In another aspect, the present invention provides a free flowing flux adapted for use in submerged arc welding. The flux is a fused flux and includes at least one of (i) carbon additives, (ii) carbon-bearing agents, and (iii) combinations thereof. The total carbon content in the flux ranges from about 0.01 to about 0.6 percent by weight.
In yet another aspect, the present invention provides a free flowing flux adapted for use in submerged arc welding. The flux is a sintered flux and includes at least one of (i) carbon additives, (ii) carbon-bearing agents, and (iii) combinations thereof. The total carbon content in the flux ranges from about 0.01 to about 0.6 percent by weight.
In yet another aspect, the present invention provides a free flowing flux adapted for use in submerged arc welding. The flux includes a coating composition. The coating composition includes at least one of (i) carbon additives, (ii) carbon- bearing agents, and (iii) combinations thereof. The total carbon content in the flux coating ranges from about 0.01 to about 0.6 percent by weight.
These and other objects and advantages will become apparent from the following description taken together with the accompanying drawings.
PREFERRED EMBODIMENTS
The present invention provides various strategies for increasing carbon contents in welds.

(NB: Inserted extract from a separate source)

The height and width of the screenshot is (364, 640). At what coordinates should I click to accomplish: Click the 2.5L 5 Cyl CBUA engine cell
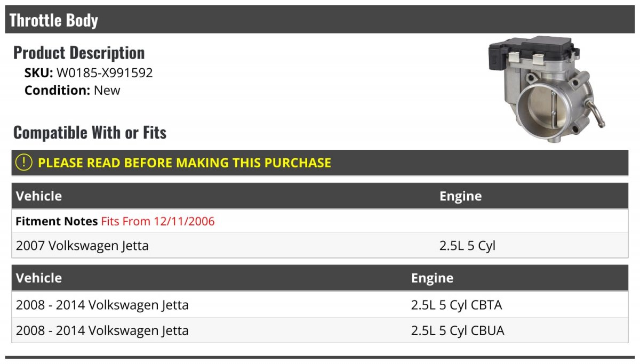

Preferably, the strategies enable selective carbon contents to be obtained in welds and in a controllable fashion. The strategies are particularly directed to submerged arc welding.
In accordance with the present invention, selectively controllable carbon contents in weld deposits can be achieved by incorporating (i) one or more carbon additives and/or (ii) one or more carbon-bearing agents in a flux. The flux can be in a variety of different forms such as a flux coating composition, an agglomerated flux, a fused flux, and/or a sintered flux. The flux can be utilized in a cored electrode or as a separate free flowing flux composition used in a submerged arc welding process. The present invention provides techniques for increasing carbon content in a weld by utilizing the fluxes described herein in an electrode or as a free flowing flux in a submerged arc welding process.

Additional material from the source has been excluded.